Ina von Jan

About her work

My interest centres primarily on the exploration of colour, namely, on the various modalities of its perception, its effects together with its luminosity and intensity in various arrangements and inversions.

It is with the energy of colour, its autonomy and its facility as a universal language – liberated from the burden of all such content as critique, violence, and symbolism – that I endeavour to move people and to bring them together. Every human being, irrespective of nation and culture is capable of beholding the language of colour in and for itself, and is thus capable of grasping its sustaining potential. Thus, I personally find that the colour yellow signifies freedom, tolerance, individual evolvement and happiness. Yellow, embodies powerful and positive energy for all people, much like the sun which floods all of us equally, throughout the world, with warmth and life.

Whereas during the initial phases of my work as a painter the significance of form held virtually equal value to that of colour, in more recent years colour itself has become the most important creative medium. I originally began working with primary colours, and with black and white.

My boundless passion for colour in art was first inspired by the fascination I experienced for the sheer colourfulness of nature – above all, the indescribable impression that the chromatic energy as found in the tropics, both on land and under water, had on me. For many years I was particularly entranced by the colour yellow. I find that yellow embodies the force of the sun, of light, warmth, life, positivity, creativity and sensuousness. For over ten years my work was dedicated to exclusively researching this most luminescent of colours: would I be able to enhance the vitality this particular colour by introducing an additional shade of yellow? How ought the planes of this colour relate to one another such that the two yellow shades both “experience well-being” and are able to unfold their full power? What approach ought I to adopt so as to best preserve the harmony between the two shades of this colour? At what point, and under what conditions do we perceive the two colours beginning to rival one another, along with the consequent loss of their distinctive chromatic vitality? This thoroughgoing study of two, and later three shades of yellow, occasionally with the addition of black or white, enhanced my sensibility of colour compositions and the affiliated laws of harmony governing these.

I favour a highly unstructured surface, such as canvass, metal, wood and acrylic glass. In my painting, the brushwork is barely visible so as not to disrupt the colour’s purity and aesthetic mood. A clear delineation of the colour surfaces, which nevertheless coalesce into harmonious concord lend the paintings a quality of serenity, of puissance and of lucidity.
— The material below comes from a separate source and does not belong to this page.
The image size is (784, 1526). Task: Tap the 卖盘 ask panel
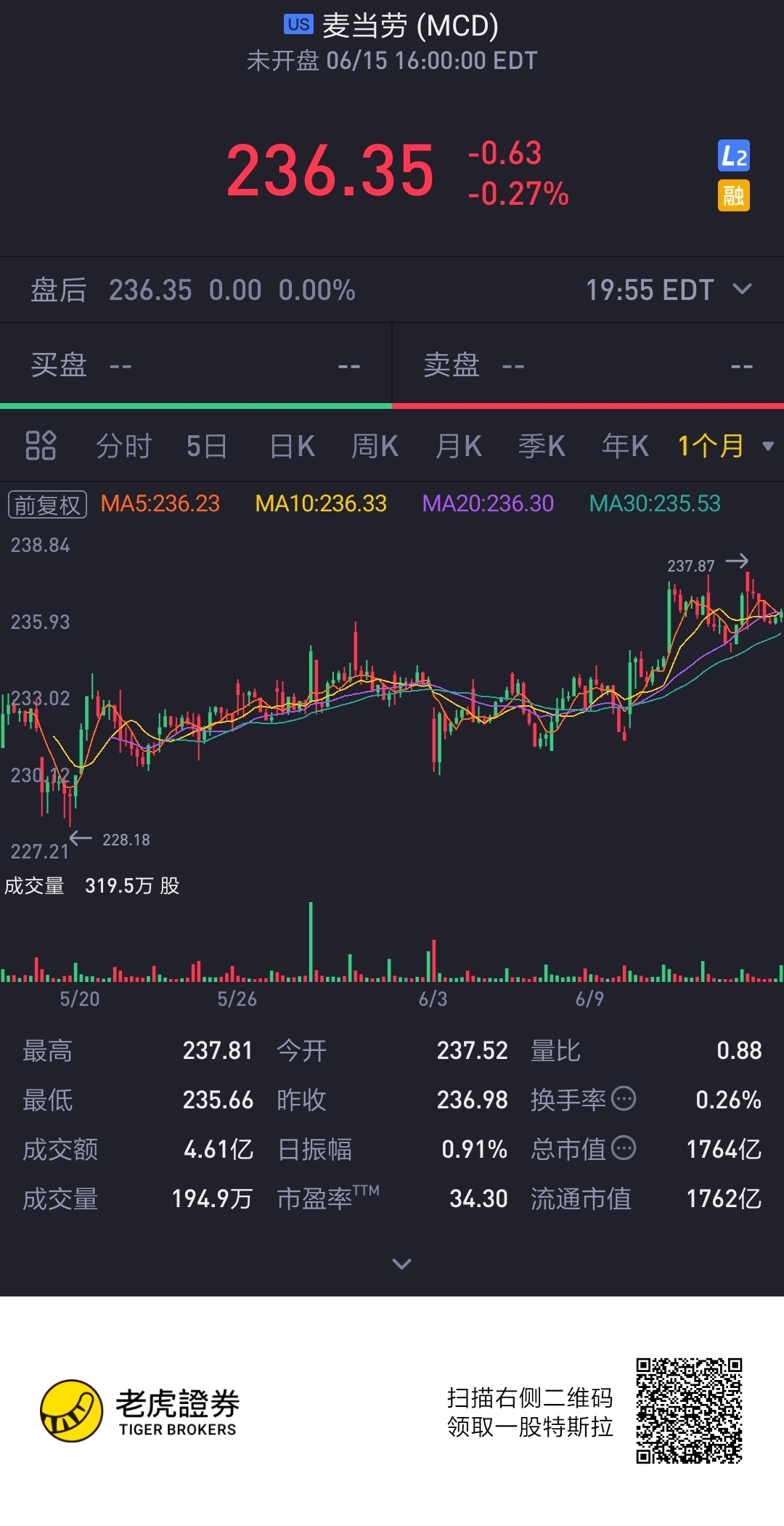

In 2011, fascinated by acrylic glass as a material, I began applying colours with the brush to different levels of a preformed acrylic glass object I had designed. In this way, a depth effect began to emerge which, depending on viewpoint, assumed different forms. In my most recent works I have abstained from painting altogether. Coloured, in part opaque, in part transparent florescent surfaces are composed as a pictorial object with a clear arrangement. Bold colour contrasts alternate with fluorescent contrasting lines, and lead to a sense of movement and light. A playful communication between the different fields of colour emerges.

I thereby draw on geometric forms that radiate the greatest possible tranquillity. The predominantly rectangular composition of the constructions and my predilection for the square facilitate a powerful concentration on the dynamic interplay of colour. Works with similar pictorial construction brought into coloured interaction by way of juxtaposition induce a pulsating effect. In the pictorial design, formally oriented on reduction and simplicity, an outward movement can be perceived – a refulgent and dense luminosity.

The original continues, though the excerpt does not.